Die Anwälte der Nebenklage als Vertreter von Auschwitz-Überlebenden kritisieren in einer Presseerklärung vom 12. September 2017 anlässlich der Einstellung des Verfahrens, dass der Prozess seit Jahren verschleppt wurde.

Gerichtsbeschluss beendet das Zafke-Verfahren

Zweieinhalb Jahre, nachdem im Februar 2015 vor der 60. Strafkammer am Landgericht Neubrandenburg Anklage erhoben wurde, ist das Verfahren durch Beschluss der 64. Strafkammer vom 11. September 2017 wegen Verhandlungsunfähigkeit des Angeklagten Zafke eingestellt worden.

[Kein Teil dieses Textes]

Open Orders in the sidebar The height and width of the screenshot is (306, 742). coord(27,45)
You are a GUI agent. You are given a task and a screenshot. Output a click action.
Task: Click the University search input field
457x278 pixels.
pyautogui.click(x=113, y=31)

Im Beschluss wird festgestellt: Eine Hauptverhandlung fand nur an wenigen Tagen statt, in der lediglich die Anklage verlesen und keine Beweisaufnahme zur Tat- und Schuldfrage durchgeführt wurde. Stattdessen befasste sich das Schwurgericht mit der Frage der Verhandlungsfähigkeit des Angeklagten. Zutreffend wird zugleich bestätigt, dass in der jüngeren Vergangenheit vergleichbare Auschwitz-Verfahren von anderen Gerichten in überschaubarem Zeitraum mit mehrtägigen Beweisaufnahmen durchgeführt wurden, um zu einer Entscheidung über strafrechtliche Schuld zu gelangen.

Der Beschluss vermeidet die Erklärung, dass die 64. Strafkammer als "Hilfsstrafkammer" geschaffen werden musste, weil das Schwurgericht unter Leitung von Richter Kabisch nach zwei Jahren Verfahrensdauer als befangen aus dem Verfahren genommen werden musste. Allein die Befangenheitsanträge haben dafür gesorgt, dass eine neue Richterbesetzung im Verfahren Zafke unvoreingenommen entscheiden konnte. Wenn das Gericht unter Vorsitz von Richter Kabisch die eigene Befangenheit bereits Anfang 2016 beim ersten Versuch, die Nebenkläger aus dem Verfahren zu eliminieren, selbst eingeräumt hätte, wäre vor unbefangenen Richtern bis Ende 2016 eine "mehrtägige Beweisaufnahme" durchführbar gewesen. Der Beschluss nennt die "vergleichbaren Verfahren" gegen Gröning in Lüneburg und Hanning in Detmold. Vor dem Ausscheiden der befangenen Richter des Schwurgerichts im Juni 2017 stand mehr als ein Jahr zur Verfügung, in welchem ein unbefangenes Gericht eine Hauptverhandlung mit Beweisaufnahme an zehn oder zwölf Tagen mit zweistündiger Verhandlungsdauer gegen den noch verhandlungsfähigen Zafke hätte vorbereiten und durchführen können.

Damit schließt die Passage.